What I want, Richie, is to read your next volume of poetry and then the ones to come.
– Helen Mitsios
WHICH WAY IS NORTH A Creative Compass for Makers, Marketers and Mystics by Will Cady
Matt Holt Books, $28
One of the great things about this book is it’s not really about Reddit, but about a holistic philosophy of media, humanity in the shape-shifting way it reacts to media, the creative process and unlocking creativity, and business strategy and leadership (and not the bullshit white board with quadrants stuff). The book is mystical and belongs as much on the spirituality shelf as the business one. Most of all, and most surprising, it’s beautifully written. It’s poetic. He makes you think and he tells great stories like industrial parables.
Among business books it’s a Unicorn. AI may eventually eat us all, but it won’t get folks like Will Cady til last.
– Bob Guccione, Jr.
MCU: The Reign of Marvel Studios by Joanna Robinson, Dave Gonzales and Gavin Edwards
Liveright, $35
After reading MCU, you might think that Marvel is a tragic (super)hero.
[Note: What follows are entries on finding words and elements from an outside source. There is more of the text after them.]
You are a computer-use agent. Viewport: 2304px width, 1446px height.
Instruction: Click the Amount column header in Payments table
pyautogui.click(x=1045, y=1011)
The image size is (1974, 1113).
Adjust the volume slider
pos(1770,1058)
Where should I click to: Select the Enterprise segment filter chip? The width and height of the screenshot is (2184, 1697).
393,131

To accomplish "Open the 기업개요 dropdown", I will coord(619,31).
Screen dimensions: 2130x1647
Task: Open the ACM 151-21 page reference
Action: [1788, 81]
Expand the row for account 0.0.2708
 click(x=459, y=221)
They’ve had so many owners and partners who only cared about making toys on top of selling the rights to so many characters. (I still need a PhD to understand who truly owns Spider-Man.) But by Odin’s beard, we all needed Kevin Feige and Disney to right the sinking ship. With great power came great responsibility, and the brain trust acknowledged they’ve been irresponsible making too many films with not enough oversight over the past few years.
MCU is also a great book for anyone who wants to learn how the machine called Hollywood works – and doesn’t – especially when it comes to who gets credit for writing a screenplay, how many years an idea for a movie takes to develop, the stress people in post-production are under and why you should never ask Samuel L. Jackson to run. If you do, you will feel the fury…
With the recent writers and actors strike and the revelation the House of Mouse had about the quality of Marvel’s work, there’s really only one direction to go in: Excelsior!